HearFeel (UK)
6 years ago I would have found myself revising in the garden for some of my last school exams at this very table, perhaps beneath this same umbrella. 2 years before that, and I was revising for my GCSEs when I was 16. The scenery’s different now; the family home moved and now I sit by the canalside, the furniture is certainly a little worse for wear, but there’s a certain sweet nostalgia to being here. I sit here like an echo, a fair-weather ghost returning to familiar spots to work and write.

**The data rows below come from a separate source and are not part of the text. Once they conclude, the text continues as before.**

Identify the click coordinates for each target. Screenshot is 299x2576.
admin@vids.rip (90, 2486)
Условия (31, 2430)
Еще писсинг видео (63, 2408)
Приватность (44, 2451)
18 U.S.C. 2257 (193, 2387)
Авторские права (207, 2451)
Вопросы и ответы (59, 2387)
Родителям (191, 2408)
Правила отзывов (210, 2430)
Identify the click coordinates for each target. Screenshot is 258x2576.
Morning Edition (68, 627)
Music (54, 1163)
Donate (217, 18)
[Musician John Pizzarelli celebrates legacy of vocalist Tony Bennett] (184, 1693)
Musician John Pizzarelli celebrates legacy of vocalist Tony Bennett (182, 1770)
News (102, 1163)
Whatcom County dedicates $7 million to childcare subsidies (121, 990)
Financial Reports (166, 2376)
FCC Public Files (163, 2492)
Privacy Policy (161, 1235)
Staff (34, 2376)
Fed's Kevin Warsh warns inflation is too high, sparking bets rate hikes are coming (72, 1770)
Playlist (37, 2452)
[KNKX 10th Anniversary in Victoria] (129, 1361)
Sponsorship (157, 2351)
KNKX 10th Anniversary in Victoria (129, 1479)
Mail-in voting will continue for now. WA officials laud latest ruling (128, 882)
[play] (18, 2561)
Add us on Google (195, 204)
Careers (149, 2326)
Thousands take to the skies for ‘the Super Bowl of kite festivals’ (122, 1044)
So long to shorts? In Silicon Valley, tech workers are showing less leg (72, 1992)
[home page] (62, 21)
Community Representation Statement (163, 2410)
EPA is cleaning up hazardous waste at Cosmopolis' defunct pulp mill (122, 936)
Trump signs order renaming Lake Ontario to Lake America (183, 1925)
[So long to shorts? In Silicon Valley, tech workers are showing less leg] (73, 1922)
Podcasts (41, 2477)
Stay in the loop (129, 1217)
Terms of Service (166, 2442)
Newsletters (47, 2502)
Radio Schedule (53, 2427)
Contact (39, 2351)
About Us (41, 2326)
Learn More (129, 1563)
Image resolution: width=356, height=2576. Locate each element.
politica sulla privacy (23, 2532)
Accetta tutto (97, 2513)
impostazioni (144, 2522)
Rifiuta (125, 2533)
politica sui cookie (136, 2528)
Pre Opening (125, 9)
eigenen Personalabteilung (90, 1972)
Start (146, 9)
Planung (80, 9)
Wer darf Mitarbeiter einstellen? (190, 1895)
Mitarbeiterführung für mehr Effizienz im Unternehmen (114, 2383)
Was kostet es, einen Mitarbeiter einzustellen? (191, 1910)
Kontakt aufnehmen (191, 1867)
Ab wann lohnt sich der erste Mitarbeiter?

Bittersweetness is a running theme with Durand, a consistent trend in his minimal, organic constructions; in equal measure the reductive nature of his music creates environments both lovingly reverberant and simple, as well as crooning and wistful, yearning for places and people since passed. Take “Navidad en el bosque”, Christmas in the Forest: a brilliant reflection of time and space, soft static fuzz gently dampening the slow synth movements as the trees and snow close in, the world muted in its blanket of snow and foliage. The faded, distal glimmerings of “Una plaza a las vias del tren” (The Square Beside The Train Tracks) are similarly wanting, trickling out in crooning and tired cyclings, nothing more than a dream of place.
There’s a pastoral, even perhaps parochial vibe to certain moments here; “Melodia de felpa” and its later continuation shine in thinned strands of electronica, slow and simple abstractions suspended in rarified drones that brush the senses like blossoms in the air, or adrift dandelion seeds. Later, “El cascabel de plata” unrolls in soothing passages of tumbling synth lines, like distant and unseen church bells that ring and echo about the landscape, a barely detectable breeze wafting each note towards us.
Everything is dreamlike, each piece sounding as though it’s being slowly washed up on the shores of our mind, every tide a slice of time returned, every sloshing wave a moment of memory. More than happy to let it continue, closer Rain of Stars, “Iluvia de estrellas”, hardly touches the senses as it allows precious few floaty, twinkling chords to penetrate the cool void. The select flurries that do make it out of the darkness are faded, ancient in sound and sight; their place in the heavens is secure and enduring, without concern for ephemerality or transience. How many humans have lost themselves beneath them, dreaming themselves back through time under their fixed, continual gaze? Sometimes I ask the same question of Durand’s music.